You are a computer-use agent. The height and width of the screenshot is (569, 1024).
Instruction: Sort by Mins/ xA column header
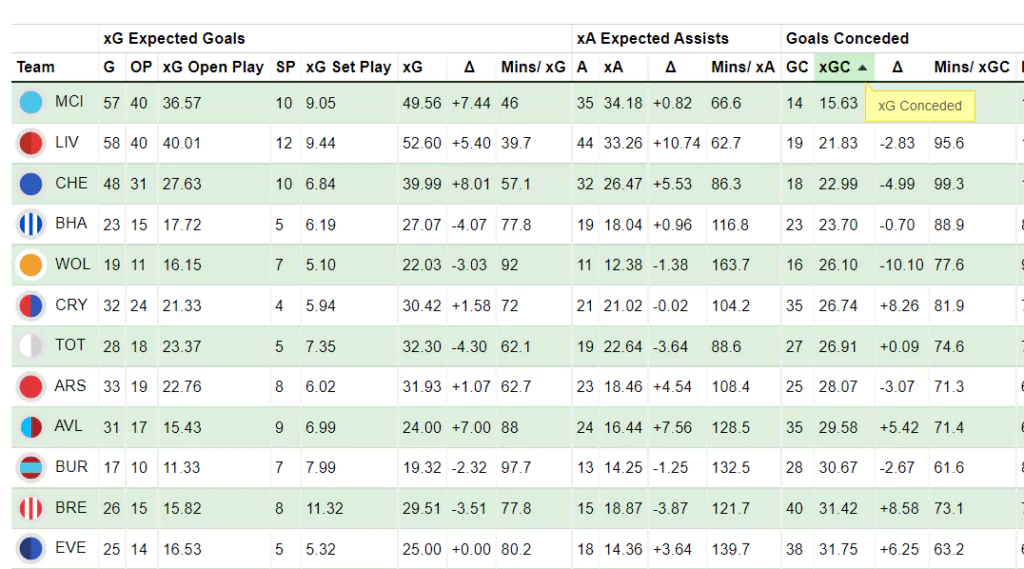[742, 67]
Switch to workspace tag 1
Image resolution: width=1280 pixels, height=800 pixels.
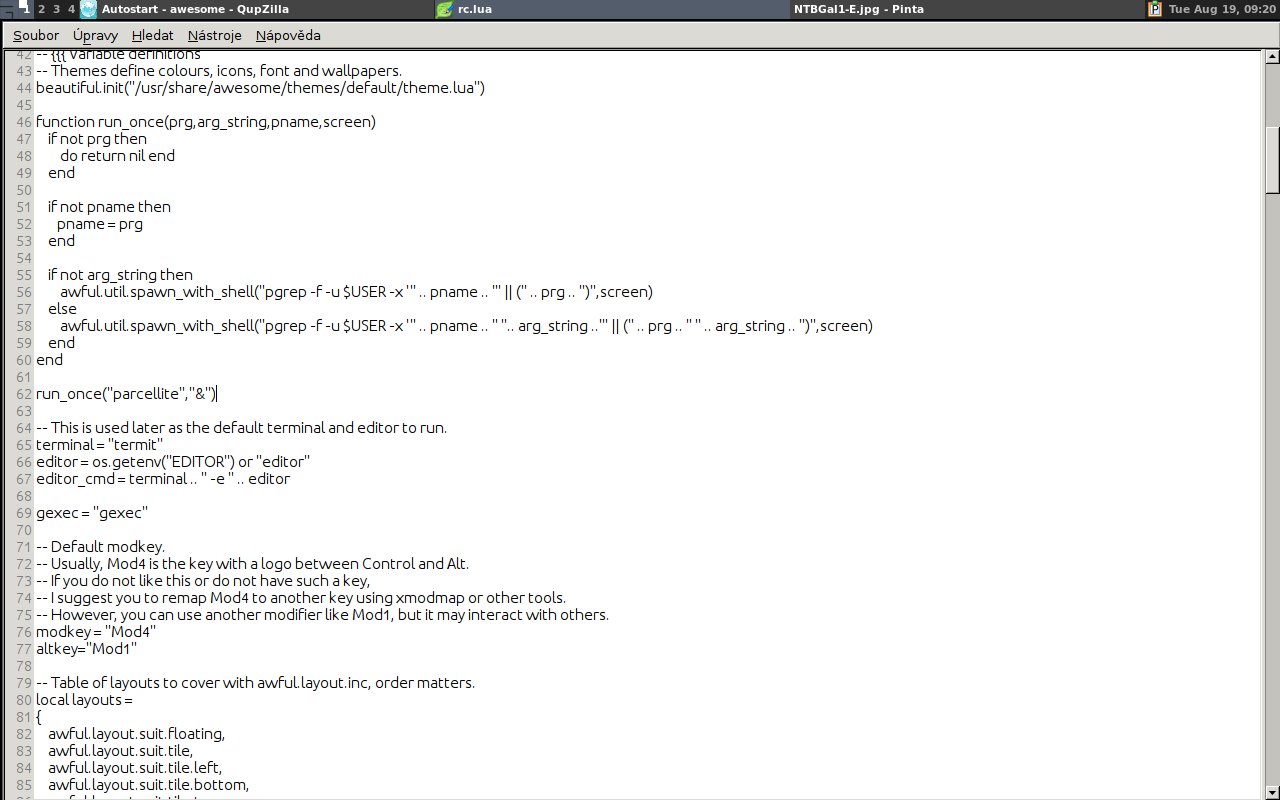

DIRECTIONS FOR THIS TASK >>
In the listing, find all lines with the string "height" and copy them.

ANSWER BOX >>
You are a computer-use agent. The height and width of the screenshot is (569, 1024).
Image resolution: width=1280 pixels, height=800 pixels.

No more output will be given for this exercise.